Robinson Crusoe is first and foremost an adventure story. Daniel Defoe wanted to give his readers a chance to experience what it would be like to try to survive on an island, stranded from civilization. At the same time, it is hard to imagine a more Christian book. One of the main Christian themes presented in the book is that of death and resurrection. How is death and resurrection depicted in Robinson Crusoe? Through the storm and Shipwreck, Crusoe undergoes a symbolic death and resurrection, and as a result, his life on the island is his resurrected life. Crusoe’s true conversion comes a few months after he arrives on the island as he reads his Bible and the Holy Spirit works to bring new life into his dead heart. Towards the end of the book, Crusoe receives a final and ultimate resurrection when he is rescued from the island.
Crusoe’s rejects the wise counsel of his Father and departs on a journey that almost leads to his ruin. In the early days of his excursion Crusoe faces difficulties and begins to see the wisdom of his Father’s advise, and yet he refuses to repent and return home. What keeps Crusoe from returning home? Crusoe chose not to return home because he was ashamed of what his friends and family might think of him. He regrets that while he was not ashamed to sin, he was ashamed to repent, but he puts off doing the right thing. His heard grows harder with the passing of time, and in the end he lays aside any thought of returning home and sets off on another voyage.
For naturalistic Romantics the world, in its natural, untamed state, is a source of inspiration, beauty, and goodness. According to Romantics, man, in a “state of nature,” unspoiled by civilization, is basically good and lives without sin. Does Robinson Crusoe support the naturalistic Romantic view that mankind ought to live alone in union with nature? Contrary to naturalistic Romanticism, Robinson Crusoe presents a Christian view of the natural world as a sinful and untamed place that needs to be wisely governed and subdued by righteous men.

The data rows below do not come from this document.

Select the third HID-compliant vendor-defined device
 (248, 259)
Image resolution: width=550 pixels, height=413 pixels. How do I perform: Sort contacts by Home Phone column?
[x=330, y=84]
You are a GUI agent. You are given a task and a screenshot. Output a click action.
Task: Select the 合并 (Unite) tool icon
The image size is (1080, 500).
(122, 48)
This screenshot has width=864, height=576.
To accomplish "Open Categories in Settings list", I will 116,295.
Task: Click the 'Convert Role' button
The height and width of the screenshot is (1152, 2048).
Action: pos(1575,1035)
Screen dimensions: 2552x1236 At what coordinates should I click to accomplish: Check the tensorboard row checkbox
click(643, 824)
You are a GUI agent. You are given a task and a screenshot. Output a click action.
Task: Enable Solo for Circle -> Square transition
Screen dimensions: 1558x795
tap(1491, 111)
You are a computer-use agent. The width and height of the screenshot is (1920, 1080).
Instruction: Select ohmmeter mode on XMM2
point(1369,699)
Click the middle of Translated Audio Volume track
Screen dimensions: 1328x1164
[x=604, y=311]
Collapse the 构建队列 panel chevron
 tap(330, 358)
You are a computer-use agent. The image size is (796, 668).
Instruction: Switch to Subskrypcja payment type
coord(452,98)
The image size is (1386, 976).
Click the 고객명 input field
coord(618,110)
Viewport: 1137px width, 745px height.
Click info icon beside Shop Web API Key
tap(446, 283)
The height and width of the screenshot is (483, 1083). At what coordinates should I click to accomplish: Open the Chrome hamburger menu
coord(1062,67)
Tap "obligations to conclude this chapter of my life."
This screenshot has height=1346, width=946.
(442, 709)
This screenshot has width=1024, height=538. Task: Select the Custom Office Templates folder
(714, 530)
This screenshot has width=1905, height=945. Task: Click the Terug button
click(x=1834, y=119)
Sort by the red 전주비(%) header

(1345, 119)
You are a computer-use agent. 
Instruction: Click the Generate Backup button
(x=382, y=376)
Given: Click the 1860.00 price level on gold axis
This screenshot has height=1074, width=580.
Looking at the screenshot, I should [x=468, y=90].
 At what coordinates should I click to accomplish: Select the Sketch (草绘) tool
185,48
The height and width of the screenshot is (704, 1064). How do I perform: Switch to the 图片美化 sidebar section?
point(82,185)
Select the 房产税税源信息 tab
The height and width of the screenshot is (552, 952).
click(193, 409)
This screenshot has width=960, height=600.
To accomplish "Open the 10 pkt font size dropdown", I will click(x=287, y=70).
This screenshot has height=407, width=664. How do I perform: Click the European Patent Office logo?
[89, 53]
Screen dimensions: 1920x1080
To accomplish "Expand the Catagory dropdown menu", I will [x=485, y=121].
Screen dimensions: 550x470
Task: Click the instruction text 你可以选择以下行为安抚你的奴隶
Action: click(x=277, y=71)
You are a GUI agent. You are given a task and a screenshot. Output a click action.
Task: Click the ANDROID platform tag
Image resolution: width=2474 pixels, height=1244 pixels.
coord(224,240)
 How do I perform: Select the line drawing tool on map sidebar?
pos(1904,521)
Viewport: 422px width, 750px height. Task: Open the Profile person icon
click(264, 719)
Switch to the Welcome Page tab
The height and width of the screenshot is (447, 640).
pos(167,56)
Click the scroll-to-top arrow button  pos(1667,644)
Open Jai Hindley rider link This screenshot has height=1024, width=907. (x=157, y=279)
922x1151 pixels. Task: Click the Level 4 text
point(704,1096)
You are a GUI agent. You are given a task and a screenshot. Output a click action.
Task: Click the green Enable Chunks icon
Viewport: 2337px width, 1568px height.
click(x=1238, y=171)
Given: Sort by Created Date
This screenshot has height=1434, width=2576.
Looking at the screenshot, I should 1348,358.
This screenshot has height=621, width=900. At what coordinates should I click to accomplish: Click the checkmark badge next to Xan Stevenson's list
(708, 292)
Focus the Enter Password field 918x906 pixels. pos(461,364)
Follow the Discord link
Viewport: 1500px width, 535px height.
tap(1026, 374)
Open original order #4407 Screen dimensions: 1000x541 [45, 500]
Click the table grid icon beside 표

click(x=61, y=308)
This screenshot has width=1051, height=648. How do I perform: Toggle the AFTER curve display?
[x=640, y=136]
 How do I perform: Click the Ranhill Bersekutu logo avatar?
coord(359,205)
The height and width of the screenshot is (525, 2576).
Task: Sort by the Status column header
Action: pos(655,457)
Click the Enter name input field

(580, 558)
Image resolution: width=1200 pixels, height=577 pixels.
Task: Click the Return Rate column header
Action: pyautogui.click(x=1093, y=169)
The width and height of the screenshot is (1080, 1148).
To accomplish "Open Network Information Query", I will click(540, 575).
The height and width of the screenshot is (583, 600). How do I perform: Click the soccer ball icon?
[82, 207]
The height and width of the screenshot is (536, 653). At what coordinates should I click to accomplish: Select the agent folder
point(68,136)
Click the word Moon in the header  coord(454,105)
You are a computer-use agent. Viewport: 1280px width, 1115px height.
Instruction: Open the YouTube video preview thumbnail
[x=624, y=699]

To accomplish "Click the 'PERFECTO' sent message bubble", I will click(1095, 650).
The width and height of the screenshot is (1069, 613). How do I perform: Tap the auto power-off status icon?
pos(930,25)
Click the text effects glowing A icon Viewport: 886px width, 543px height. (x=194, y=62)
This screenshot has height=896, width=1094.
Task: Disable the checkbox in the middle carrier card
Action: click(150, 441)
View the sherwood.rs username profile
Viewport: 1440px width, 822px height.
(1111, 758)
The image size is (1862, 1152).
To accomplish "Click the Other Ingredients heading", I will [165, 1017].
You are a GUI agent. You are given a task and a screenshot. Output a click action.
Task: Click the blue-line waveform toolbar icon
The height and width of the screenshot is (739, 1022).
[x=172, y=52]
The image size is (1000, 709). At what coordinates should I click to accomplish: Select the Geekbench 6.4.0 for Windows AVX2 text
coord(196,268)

Crusoe depends on the tools brought from civilization for his survival on the island, mourns the lack of community on the island, and longs to return to the civilized world, and preaches the gospel to Friday, which results in Friday’s conversion and rejection of the cannibalistic practices of his fellow natives.
What is Emma’s basic problem? Emma believes herself to be a good judge of people and attempts to use her skill by matching people together. Though she means well, Emma assumed too much of herself. She fails to recognize that her opinions of people are often based on neither reason of actual experience. Because her judgements are unfounded, Emma’s attempts at match making cause great harm to those that she loves most.
Some get distracted by the scenery, by the balls, by the dresses, by the coaches, and by the flirtations and courtships, when Emma is actually about something called . . . repentance. How does the Westminster Shorter Catechism define repentance unto life? “Repentance unto life is a saving grace, whereby a sinner, out of a true sense of sin, and apprehension of mercy of God in Christ, doth, with grief and hatred of his sin, turn it unto God, with full purpose of, and endeavor after, new obedience.”
When Mr. Knightly rebukes Emma for her sin, and she is awakened to the reality and seriousness of her actions, she repents. Is Emma’s repentance a true repentance unto God or is she simply turning over a new leaf? Emma’s repentance is a true repentance unto God. She recognized the foolishness and sinfulness of her behavior and this results in a proper humiliation followed by real grace. Because of this, Emma’s Godly sorrow bears fruit. She takes action and seeks to put things right.
Emma gets herself into trouble by judging others wrongly, and while the Bible calls us to be very careful in the way that we judge others, it does not condemn judging altogether. What are some biblical guidelines for making right judgments? Right Judgement is charitably quick to believe innocence, charitably slow to pronounce guilt, charitably redemptive when it must be, and charitably silent if at all possible.